Walhydra’s “Dumb Supper”: or, “Nothing is lost in spirit”

Walhydra realizes that this has been a year of meeting death personally for hubby Jim and herself.

The challenges began just before Candlemas (aka “Imbolc”). Their dear, grand old friend Floyd (aka “Mother”, aka “Watashi Mua, Empress of the Known Universe”) died moments before they reached the door of the family who were hosting him in hospice care.

Surprising herself, Walhydra helped lawyer John prepare Floyd’s body without flinching. Then, joined by an amazing array of straight- and counter-culture acquaintances, they shared a night-long wake out of Tennessee Williams (one of the more comic pieces).

At one point, they stood round an impromptu banquet of Publix food trays and dips in plastic tubs, toasting Floyd with fine champagne in styrofoam cups—half expecting him to stalking regally from the bedroom at any moment to chastise them all for not using crystal flutes.

The next challenge came on St. Patrick’s Day, when Jim’s father James finally tired of rounds of chemotherapy and hospitalization and died in his own home.

Six years ago, Walhydra had watched father and son, two self-made survivors, hug each other with silent tears at the funeral of Jim’s mother. They had not spoken in ten years. During these final years, though, they decided to stop being Southern Baptist at each other (Jim claims to be in recovery) and learned to enjoy holiday visits together.

Since her hubby rarely verbalizes emotions, Walhydra has had to guess at the depth and nature of Jim’s private grief. She takes comfort, though, in the awareness that these two men came finally to like each other. She is secretly amused at how like each other they are. (Don’t tell Jim that.)

Finally, as Walhydra’s faithful readers know, in mid-September, Miso the Cat, affectionate mentor and spiritual guide for over fifteen years, died quickly and quietly at the nice old age of 80+ (16 in human years).

Walhydra has puzzled over the after-effects of this latest death. She remembers, halfway through Floyd’s wake, wandering back to sit alone with his body, and finally being able to sob aloud when she realized, “I can’t talk with this silly genius anymore!” For weeks she had flashes of revisiting that awareness, as did hubby Jim. She supposes Jim may have similar moments of missing his lost and reconciled father.

But what makes missing this...animal...so much more poignant? Walhydra suspects that, in part, it’s because Miso was home. If she was home, he was there—usually whining for more dessert. He followed them from room to room and crowded their feet at night. He was a point of shared affection for Walhydra and hubby, even during their own most difficult years.

Walhydra feels that there is now a spiritual absence in the household.

So, what does all of this have to do with food?

Walhydra knows that the old agricultural calendar of Celtic Europe included three harvests. The first, of barley or grain, was in early August, the second, of grapes, at Autumn Equinox. The final harvest, of fruit and nuts, came right at the cusp of Winter, around October 31st. But this was also when people believed the veil between the living and the dead was the thinnest, when those whom Death had harvested could return to share a meal with their loved ones.

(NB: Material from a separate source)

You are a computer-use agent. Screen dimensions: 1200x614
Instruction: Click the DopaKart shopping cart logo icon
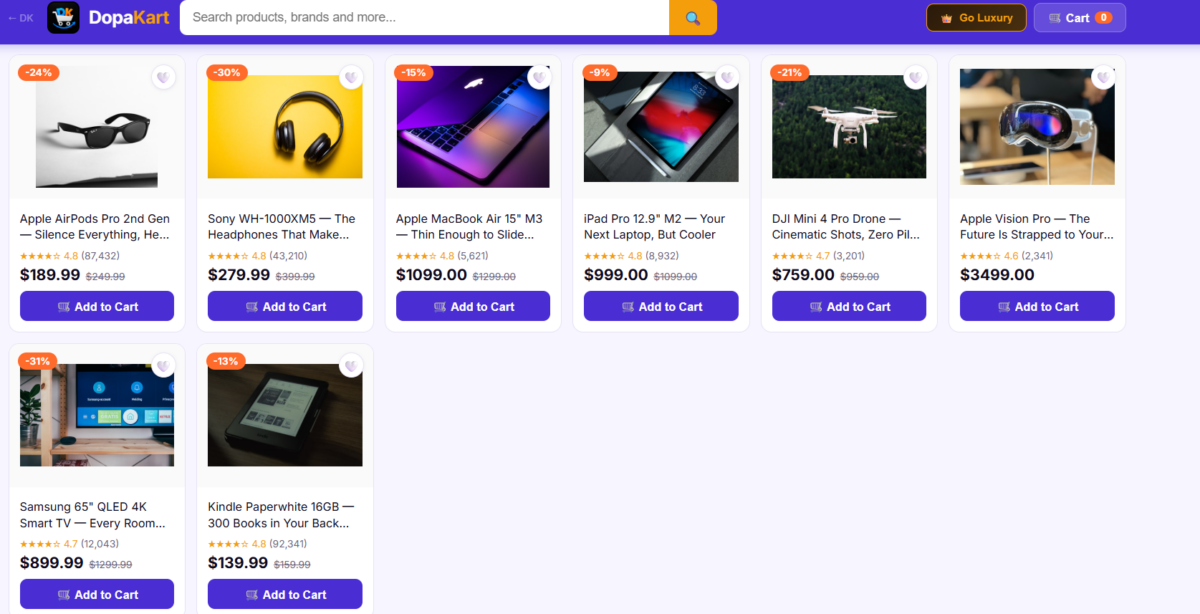point(63,17)
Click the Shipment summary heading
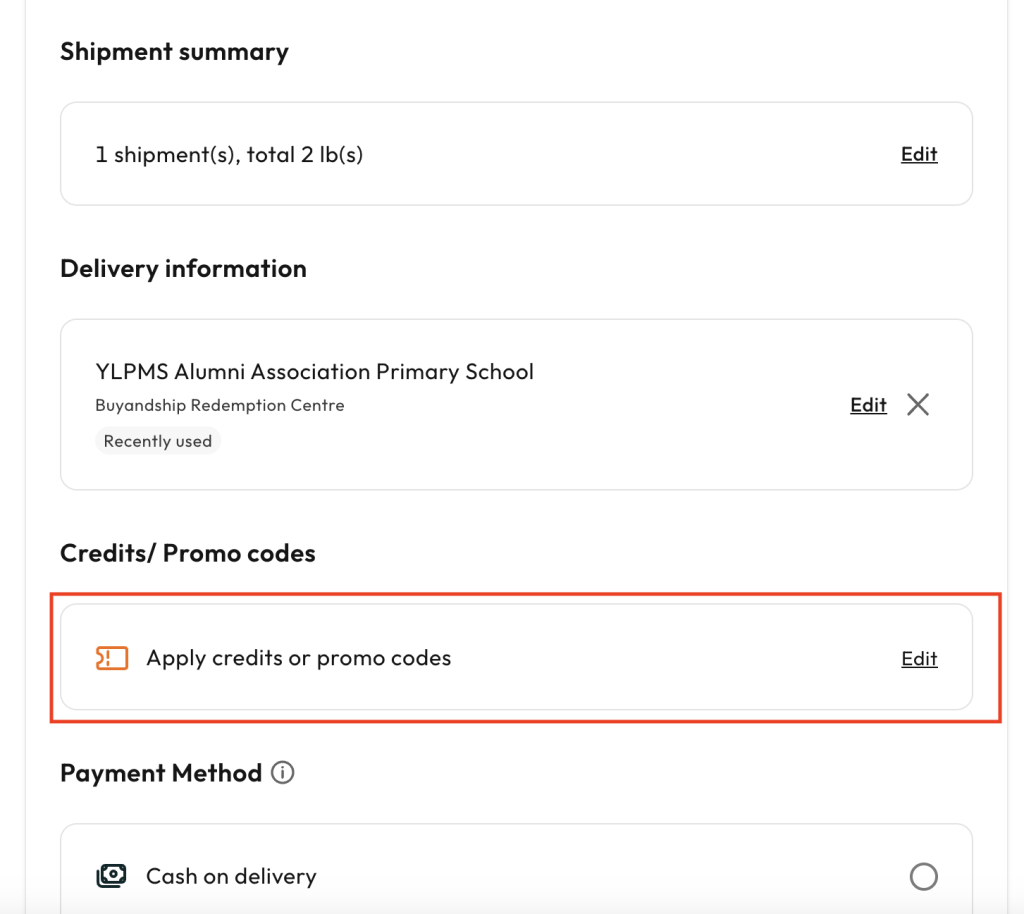Image resolution: width=1024 pixels, height=914 pixels. click(174, 52)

In Gaelic, the festival was called Samhain, “Summer’s End." It was Christianized as All Hallows Eve (Hallowe’en), preface to All Saints Day.

Folk gathered for an end-of-season feast to which they believed they could invite the dear departed by setting out extra places of food and wine. The dead could speak through the stories, jokes and laments their survivors told about them. They called it a “Dumb Supper.”

Now, as Walhydra wrote in her first blog post, she doesn’t know if there’s life after death. Her rational mind—which she knows is a fictional construct of her organism’s brain, handy for organizing information—tells her that, once the body dies, the construct of “individual identity” ceases to exist. So who—or what—would come back to visit?

But Walhydra is still—at least on her better days—a human being. She remembers. Her memories have real effect in the present in terms of feeling, emotion, thought, action. So she figures whenever she remembers someone, that person is actually there.

Her hero, Jesus, said that would be true whenever his friends ate and drank together. Certainly Mother Floyd had not yet left the building when his admirers shared the banquet from Publix. And, when Walhydra and Jim first hosted a Dumb Supper for the local Quaker Meeting, they met all sorts of people who had “crossed over” into death, in the loving tales of their living guests.

Hubby Jim says he’s planning a Dumb Supper for some of Floyd’s friends, probably the weekend before Samhain. Walhydra is glad—though it promises to hit closer to home than in previous years.

She doesn’t know yet, but she’ll probably put out a dish of Miso’s favorite cat food. Or, better yet, cheese!